As soon as we arrived the took us back. Because of Morgan’s history of prematurity, IVH, Hydro, and the shunt…they doctor came in immediately to tell us that we would be in for the long haul because a full workup of MRI’s, CT-Scans, X-Rays, and Blood work would be needed to determine the cause. I informed them of the Benadryl and at first, they seemed unphased by the admission. Within the hour, we got the CT-Scan, MRI, and X-Ray done and the nurse was working on putting in an IV line for fluids as they decided she would be NPO (nothing by mouth) until they knew what was going on. I sat cuddling her on the bed waiting for results. At some point, her father and I switched, as I assumed he’d want some snuggles with her too and I needed to breathe. Too scared of what the results might determine.
Somewhere around 1am, the doctor came into to tell us that the Radiologist, The Neuro team and her had talked and they were all happy with the MRI, X-Ray and CT Scan results. Blood work work-up was still happening. But the Shunt was working, no blood clots and nothing that looked to be IVH or Hydro related. So for that, we were in the clear. About an hour later – the doctor comes in and says they are pretty sure they know what caused it…soon as she said it… I broke down and my heart broke…It was the fucking Benadryl. It was my fault. The doctor immediately told me it wasn’t my fault and that there was no way I would have known to account for the Thursday dose still being in her system and that the dose from Friday and Thursday together had cause the misfiring and caused the seizure. But no one was overly worried anymore as they felt, that it had passed and that since she was back to herself and nothing was showing signs of damage or recurrence that we could either go home or they could admit and keep an eye on her overnight.
During this conversation with the attending physician is when we learned about yet another loophole that prematurity of birth can cause. Benadryl has something in it that doesn’t react well to preemies. The doctor has seen it before but still before making any judgments, wanted to make sure Morgan was in the clear with everything shunt related before going with her original feeling – which was that it was just too much Benadryl in her system and it couldn’t handle it. As she explained, I cried. The wave of let down on my end…hit me like a brick wall. I fucked up and I take full responsibility.

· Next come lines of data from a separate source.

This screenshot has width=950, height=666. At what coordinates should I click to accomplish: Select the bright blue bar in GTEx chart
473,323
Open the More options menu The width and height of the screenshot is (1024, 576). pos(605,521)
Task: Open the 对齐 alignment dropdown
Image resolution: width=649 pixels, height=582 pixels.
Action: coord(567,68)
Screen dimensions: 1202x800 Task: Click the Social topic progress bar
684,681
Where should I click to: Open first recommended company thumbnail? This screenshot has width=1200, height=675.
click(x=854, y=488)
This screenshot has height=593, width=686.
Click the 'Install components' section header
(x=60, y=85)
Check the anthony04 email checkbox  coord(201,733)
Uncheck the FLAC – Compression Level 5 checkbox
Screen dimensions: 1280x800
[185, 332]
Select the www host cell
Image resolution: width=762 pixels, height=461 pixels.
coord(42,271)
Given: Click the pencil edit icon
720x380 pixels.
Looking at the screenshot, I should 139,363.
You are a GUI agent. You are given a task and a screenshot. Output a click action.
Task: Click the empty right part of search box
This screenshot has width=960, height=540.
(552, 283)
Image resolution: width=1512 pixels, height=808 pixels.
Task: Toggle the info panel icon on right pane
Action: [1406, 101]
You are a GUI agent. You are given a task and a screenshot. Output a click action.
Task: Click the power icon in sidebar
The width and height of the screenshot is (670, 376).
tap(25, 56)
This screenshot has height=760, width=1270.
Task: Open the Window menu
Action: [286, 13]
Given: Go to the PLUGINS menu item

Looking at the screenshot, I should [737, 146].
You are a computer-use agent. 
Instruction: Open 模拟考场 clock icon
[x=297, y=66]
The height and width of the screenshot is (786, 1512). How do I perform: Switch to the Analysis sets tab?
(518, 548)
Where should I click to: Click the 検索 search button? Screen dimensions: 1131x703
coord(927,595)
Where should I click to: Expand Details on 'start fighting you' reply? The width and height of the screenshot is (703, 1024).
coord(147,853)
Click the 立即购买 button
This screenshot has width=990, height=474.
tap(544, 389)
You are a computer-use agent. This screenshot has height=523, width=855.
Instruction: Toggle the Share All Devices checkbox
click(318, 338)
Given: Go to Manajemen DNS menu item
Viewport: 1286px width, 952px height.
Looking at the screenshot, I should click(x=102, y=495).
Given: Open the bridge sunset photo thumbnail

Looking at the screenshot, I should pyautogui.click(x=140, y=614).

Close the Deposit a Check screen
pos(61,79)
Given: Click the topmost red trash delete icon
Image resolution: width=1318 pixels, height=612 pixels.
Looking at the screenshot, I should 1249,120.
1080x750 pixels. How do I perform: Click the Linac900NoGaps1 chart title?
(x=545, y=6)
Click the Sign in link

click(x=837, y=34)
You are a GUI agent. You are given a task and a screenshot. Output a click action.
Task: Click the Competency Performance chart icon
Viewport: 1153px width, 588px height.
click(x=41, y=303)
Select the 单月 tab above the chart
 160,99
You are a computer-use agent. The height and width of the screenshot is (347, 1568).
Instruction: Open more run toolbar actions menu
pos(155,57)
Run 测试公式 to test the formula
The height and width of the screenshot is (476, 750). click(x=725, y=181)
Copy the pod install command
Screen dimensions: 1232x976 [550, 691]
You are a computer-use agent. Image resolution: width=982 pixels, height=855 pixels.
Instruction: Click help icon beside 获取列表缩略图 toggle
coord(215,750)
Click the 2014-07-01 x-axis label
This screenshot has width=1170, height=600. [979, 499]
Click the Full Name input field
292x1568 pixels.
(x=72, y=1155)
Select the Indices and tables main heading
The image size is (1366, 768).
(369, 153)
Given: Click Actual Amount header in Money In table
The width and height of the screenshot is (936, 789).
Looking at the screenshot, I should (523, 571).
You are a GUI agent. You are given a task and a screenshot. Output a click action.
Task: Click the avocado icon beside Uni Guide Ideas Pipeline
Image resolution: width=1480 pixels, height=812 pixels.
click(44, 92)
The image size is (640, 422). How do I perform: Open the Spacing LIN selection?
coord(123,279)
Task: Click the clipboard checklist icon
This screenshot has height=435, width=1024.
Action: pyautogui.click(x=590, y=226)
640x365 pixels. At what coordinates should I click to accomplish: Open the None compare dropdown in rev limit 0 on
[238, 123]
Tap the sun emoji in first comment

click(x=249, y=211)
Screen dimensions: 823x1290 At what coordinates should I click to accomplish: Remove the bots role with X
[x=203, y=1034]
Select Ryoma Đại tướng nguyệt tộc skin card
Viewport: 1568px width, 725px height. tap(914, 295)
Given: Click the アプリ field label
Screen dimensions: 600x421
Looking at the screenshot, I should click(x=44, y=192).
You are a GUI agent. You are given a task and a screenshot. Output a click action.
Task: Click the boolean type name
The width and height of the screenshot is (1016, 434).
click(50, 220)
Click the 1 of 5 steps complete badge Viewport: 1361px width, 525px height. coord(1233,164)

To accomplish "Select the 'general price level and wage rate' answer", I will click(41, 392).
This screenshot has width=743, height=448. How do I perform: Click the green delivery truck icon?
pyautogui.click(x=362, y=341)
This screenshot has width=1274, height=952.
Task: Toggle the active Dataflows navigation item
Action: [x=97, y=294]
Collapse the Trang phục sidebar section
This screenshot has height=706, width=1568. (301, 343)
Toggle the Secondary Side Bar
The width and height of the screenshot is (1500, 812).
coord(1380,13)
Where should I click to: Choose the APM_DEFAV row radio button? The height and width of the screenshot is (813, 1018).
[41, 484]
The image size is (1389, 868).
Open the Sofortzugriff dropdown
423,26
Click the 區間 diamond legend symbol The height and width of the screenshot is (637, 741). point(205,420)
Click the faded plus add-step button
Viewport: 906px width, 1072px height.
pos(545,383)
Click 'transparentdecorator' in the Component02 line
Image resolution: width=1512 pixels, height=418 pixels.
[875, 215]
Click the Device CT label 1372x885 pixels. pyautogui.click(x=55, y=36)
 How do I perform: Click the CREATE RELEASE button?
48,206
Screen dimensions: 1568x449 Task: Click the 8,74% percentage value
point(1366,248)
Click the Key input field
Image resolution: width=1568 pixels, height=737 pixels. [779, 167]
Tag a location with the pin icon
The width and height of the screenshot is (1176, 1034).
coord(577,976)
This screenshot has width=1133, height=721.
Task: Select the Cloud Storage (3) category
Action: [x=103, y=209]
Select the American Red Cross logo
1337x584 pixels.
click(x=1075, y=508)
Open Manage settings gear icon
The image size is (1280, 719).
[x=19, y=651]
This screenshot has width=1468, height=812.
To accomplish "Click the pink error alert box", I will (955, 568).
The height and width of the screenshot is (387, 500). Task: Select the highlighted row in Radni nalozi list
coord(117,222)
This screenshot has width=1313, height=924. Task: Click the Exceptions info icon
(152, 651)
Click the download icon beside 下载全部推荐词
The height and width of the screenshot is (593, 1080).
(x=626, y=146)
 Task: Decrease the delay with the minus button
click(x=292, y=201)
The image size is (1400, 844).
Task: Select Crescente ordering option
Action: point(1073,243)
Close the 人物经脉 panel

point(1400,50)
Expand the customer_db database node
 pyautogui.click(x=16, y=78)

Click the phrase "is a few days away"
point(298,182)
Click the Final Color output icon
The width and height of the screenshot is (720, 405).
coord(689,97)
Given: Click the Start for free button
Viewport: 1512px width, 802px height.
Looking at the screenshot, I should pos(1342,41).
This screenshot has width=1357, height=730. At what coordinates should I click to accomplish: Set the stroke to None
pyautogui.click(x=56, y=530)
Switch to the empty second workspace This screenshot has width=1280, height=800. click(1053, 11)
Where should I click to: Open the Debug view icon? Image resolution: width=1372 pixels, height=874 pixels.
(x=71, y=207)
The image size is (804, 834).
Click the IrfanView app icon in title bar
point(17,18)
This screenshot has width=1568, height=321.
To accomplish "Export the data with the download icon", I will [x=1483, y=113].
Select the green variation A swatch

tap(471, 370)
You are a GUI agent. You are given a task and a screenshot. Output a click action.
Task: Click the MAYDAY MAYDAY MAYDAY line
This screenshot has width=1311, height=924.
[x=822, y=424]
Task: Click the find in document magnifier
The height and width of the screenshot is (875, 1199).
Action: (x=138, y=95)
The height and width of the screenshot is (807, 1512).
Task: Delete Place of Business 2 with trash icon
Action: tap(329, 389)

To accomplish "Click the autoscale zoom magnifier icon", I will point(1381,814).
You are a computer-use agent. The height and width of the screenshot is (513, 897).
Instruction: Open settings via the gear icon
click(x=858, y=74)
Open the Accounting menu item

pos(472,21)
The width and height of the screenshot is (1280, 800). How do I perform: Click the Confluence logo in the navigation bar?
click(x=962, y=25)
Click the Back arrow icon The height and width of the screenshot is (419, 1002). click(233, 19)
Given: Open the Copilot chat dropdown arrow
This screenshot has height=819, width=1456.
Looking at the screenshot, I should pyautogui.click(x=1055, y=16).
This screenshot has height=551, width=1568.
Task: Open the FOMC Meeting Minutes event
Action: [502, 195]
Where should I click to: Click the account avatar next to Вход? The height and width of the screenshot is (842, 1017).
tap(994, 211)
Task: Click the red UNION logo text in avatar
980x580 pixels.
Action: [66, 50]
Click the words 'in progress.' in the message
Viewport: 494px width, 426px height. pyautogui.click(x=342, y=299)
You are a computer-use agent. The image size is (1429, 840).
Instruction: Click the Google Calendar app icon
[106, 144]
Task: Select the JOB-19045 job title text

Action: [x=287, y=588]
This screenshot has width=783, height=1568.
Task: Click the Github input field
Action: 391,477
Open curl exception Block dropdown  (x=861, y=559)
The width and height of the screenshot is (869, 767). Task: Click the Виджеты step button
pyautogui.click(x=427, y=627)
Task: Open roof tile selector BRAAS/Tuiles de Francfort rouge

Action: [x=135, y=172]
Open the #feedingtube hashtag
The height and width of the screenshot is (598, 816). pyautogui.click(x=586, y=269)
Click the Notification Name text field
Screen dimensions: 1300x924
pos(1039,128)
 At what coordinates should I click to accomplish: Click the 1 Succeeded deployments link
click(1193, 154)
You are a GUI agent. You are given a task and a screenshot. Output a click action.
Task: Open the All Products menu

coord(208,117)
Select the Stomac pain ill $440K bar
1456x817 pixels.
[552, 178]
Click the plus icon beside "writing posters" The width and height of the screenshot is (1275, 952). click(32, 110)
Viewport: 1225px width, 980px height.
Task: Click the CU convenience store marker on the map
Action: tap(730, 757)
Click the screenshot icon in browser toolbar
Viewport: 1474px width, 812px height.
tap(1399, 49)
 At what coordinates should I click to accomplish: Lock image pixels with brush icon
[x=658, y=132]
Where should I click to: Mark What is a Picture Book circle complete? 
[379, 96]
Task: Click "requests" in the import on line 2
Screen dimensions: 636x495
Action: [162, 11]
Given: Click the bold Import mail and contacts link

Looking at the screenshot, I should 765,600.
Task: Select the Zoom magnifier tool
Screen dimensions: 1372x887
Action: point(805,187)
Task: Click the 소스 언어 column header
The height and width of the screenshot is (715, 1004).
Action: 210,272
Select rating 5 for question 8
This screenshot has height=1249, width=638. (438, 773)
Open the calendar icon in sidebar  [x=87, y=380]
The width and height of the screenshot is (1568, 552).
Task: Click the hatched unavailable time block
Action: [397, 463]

After the seizure, she was tired. I mean why wouldn’t she be. It was late, something she didn’t know about and couldn’t control had just happened to her. But she bounced back almost immediately to herself. She was right back to crying, screaming and batting her little sleepy eyes. But doctors confirmed to me that she would be ok.
I have a lot on my plate. I have a lot going on. I have a lot of feelings and emotions, I am trying to work thru but despite all of that…the most important thing in my life and the person who keeps me moving is my daughter.
I would never…I repeat never ever do anything to place her in harm’s way. I would never purposefully do anything to hurt her. I certainly never meant to give her something that would hurt her.
I feel about giving her something that I thought was helping her but not accounting for Thursday dose making it 1 ml total that she had on Thursday and Friday is weighing on me heavy. I know better. I should have checked and re-checked our amounts. I should have known that it was too much in a 24 hour period. I should have known. My job as her mom is to know everything. To check and cross-check and re-check and double check and check again on everything going on with her. I failed.
The feelings of pure disgust I have for myself right now are overwhelming.